Despite the impressive progress made, Jordan’s ICT sector has been slowing down over the past couple of years. Competition from regional and international companies has been increasing, and Jordan has suffered from brain drain. The Arab Spring and the conflict in Syria have also affected Jordan’s economy. And, as Mr Kawar says, Jordan has also been stagnating or slipping backwards in international league tables, such as the World Economic Forum’s Global Competitiveness Report, the Networked Readiness Index, as well as the World Bank’s Doing Business Survey.

ICT roadmap

This is why King Abdullah initiated the launch of a new 'reach' initiative that will provide a roadmap to make Jordan a regional ICT hub by the year 2025. 'Reach 2025' will focus on further developing human capital, improving the regulatory environment and strengthening the capacity of companies to export.

“We are confident that the new reach initiative will come up with proposals that will enable Jordan’s tech sector to regain momentum and to achieve its potential,” says Mr Kawar, who is again its chief architect. Mr Juma emphasises that the “development of the tech sector is essential to helping create enough jobs for the large number of Jordanian youth entering the labour market in the coming years”.

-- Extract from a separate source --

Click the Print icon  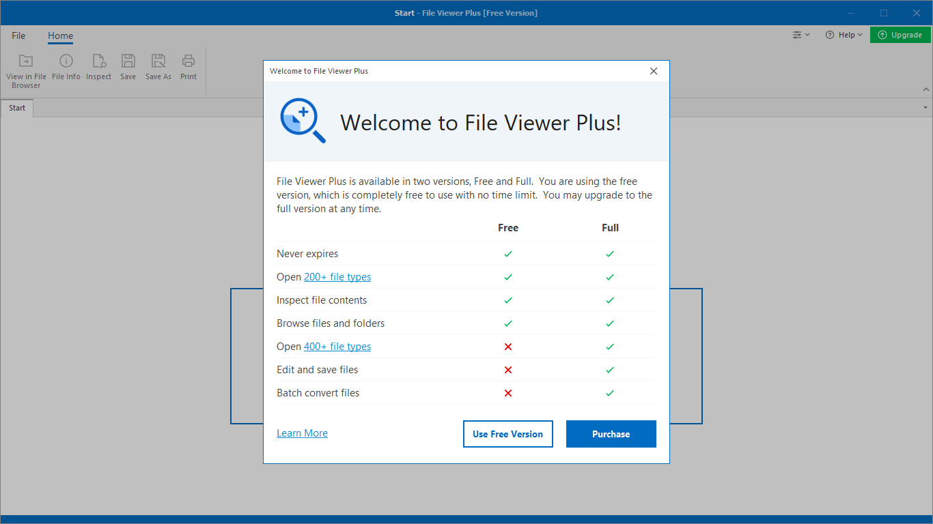[188, 66]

Jordan’s ICT sector also stands to benefit from enhanced co-operation with India, building on the existing business of Jordanian ICT companies and users with their Indian counterparts. For example, on the occasion of a state visit in October 2015 by Indian president Shri Pranab Mukherjee, a memorandum of understanding was signed between the Indian and Jordanian governments on co-operation in the field of IT and electronics.

“As a global hub and leader in the ICT sector, India intends to work with Jordan to harness the two countries’ respective comparative advantages, especially in other Middle Eastern markets,” says Anil Trigunayat, India’s ambassador to Jordan.